(Collected data)
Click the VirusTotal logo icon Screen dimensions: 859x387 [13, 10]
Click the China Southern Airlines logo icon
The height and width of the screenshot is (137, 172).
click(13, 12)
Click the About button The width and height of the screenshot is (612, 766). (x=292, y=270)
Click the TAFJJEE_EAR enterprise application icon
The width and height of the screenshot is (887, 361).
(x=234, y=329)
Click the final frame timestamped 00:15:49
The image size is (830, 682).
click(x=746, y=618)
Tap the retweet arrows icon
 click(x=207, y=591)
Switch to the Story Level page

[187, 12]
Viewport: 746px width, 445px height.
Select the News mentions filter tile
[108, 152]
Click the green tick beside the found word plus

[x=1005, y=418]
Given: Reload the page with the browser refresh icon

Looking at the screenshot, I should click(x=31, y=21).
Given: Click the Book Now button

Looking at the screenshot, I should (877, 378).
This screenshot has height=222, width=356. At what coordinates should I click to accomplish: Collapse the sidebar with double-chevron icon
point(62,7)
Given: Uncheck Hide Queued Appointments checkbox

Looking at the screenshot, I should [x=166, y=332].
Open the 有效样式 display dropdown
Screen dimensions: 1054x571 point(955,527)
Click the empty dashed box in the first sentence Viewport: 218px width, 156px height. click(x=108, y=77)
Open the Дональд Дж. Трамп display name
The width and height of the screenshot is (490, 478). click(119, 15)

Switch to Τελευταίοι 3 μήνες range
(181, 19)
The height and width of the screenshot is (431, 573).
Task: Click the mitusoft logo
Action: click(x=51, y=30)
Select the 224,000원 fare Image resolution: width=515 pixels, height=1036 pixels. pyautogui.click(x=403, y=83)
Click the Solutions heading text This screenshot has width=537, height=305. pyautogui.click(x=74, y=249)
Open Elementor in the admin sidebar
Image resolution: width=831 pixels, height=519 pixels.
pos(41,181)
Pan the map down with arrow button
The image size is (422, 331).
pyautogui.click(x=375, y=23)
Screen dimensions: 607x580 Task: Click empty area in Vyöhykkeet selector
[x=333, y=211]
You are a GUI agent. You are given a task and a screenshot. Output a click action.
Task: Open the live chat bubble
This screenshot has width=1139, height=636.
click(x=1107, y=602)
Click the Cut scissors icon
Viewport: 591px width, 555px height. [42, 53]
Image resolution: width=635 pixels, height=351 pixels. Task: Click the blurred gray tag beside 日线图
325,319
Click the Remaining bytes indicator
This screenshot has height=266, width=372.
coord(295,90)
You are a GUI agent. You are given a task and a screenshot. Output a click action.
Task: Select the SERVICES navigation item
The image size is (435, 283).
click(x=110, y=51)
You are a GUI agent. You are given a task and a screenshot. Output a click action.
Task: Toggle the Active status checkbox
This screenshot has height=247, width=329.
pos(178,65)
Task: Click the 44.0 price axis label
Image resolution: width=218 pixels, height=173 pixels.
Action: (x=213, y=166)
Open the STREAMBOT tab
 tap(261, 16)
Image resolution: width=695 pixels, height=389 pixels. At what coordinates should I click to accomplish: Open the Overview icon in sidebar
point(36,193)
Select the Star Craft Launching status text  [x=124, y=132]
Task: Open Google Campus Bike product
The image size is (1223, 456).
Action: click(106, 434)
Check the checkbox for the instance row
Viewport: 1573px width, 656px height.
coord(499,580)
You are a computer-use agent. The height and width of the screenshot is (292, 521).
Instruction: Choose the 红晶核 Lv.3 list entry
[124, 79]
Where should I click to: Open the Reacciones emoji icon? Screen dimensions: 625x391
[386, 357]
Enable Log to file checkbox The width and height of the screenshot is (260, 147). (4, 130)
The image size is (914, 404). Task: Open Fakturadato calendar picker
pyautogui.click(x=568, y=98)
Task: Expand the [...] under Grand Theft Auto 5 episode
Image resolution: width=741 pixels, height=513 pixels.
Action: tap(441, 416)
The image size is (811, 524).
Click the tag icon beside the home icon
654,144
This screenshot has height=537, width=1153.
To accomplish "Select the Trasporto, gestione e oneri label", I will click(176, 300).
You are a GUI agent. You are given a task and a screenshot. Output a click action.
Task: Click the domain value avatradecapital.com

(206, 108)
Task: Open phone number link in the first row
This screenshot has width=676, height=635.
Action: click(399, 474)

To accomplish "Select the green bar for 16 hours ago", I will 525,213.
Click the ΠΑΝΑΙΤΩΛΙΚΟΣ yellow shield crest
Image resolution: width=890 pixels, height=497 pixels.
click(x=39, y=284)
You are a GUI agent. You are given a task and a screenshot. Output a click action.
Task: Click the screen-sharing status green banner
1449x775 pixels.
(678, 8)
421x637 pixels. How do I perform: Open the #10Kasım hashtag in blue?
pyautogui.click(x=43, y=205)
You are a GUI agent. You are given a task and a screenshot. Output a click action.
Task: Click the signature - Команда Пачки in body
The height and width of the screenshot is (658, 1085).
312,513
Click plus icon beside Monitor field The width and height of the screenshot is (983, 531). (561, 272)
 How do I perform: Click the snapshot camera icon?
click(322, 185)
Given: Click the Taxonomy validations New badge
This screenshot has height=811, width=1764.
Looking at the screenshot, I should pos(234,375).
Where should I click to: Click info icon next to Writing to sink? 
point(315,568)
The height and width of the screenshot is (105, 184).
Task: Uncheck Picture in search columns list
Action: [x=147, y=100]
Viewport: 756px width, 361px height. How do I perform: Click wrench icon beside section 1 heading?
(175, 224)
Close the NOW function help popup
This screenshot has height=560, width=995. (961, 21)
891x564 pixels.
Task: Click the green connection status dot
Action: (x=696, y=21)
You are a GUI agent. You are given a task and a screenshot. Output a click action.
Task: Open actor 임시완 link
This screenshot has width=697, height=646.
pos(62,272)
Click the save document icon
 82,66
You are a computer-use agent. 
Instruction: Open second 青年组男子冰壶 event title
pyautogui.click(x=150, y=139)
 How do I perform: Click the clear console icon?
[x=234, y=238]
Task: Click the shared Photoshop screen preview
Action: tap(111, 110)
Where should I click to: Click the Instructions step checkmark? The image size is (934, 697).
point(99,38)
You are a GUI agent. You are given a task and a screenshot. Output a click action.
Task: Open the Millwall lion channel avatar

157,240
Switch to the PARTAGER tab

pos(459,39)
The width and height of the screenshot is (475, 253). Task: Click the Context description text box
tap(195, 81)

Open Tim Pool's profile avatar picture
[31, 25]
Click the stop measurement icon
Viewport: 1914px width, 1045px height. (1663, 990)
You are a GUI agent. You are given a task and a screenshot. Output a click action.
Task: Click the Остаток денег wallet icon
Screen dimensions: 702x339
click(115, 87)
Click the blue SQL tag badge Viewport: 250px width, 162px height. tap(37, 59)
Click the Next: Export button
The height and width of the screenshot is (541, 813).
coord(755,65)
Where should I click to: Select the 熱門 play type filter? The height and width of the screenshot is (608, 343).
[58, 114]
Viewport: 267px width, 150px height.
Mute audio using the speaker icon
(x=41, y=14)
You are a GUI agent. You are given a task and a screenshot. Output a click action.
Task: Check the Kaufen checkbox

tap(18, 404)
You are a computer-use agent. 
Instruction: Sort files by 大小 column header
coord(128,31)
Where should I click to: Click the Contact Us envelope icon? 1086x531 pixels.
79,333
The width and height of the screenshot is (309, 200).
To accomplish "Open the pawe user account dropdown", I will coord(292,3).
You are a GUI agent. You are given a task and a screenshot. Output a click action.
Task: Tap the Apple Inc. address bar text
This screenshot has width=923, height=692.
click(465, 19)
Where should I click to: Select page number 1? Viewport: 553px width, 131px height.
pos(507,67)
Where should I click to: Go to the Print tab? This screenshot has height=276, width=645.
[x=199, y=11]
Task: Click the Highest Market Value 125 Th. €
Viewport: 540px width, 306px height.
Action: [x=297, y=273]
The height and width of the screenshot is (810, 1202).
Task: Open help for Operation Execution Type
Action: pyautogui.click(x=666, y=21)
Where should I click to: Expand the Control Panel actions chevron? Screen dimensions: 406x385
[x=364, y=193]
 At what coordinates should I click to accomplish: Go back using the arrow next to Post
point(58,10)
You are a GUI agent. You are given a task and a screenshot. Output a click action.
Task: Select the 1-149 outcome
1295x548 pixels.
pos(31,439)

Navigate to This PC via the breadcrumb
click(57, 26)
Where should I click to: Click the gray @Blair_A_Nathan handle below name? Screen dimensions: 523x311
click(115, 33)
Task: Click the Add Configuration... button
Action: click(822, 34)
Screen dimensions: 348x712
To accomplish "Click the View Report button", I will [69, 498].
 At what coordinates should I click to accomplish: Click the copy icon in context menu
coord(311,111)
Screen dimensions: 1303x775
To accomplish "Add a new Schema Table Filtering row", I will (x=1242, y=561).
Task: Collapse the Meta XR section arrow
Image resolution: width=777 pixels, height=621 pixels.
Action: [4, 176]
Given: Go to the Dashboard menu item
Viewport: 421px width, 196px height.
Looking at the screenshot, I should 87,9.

Problem details
Please return a copy of each line in the entries that has the string "label".

Exercise answer
Task: Click the 44.0 price axis label
To accomplish "Select the Trasporto, gestione e oneri label", I will click(176, 300).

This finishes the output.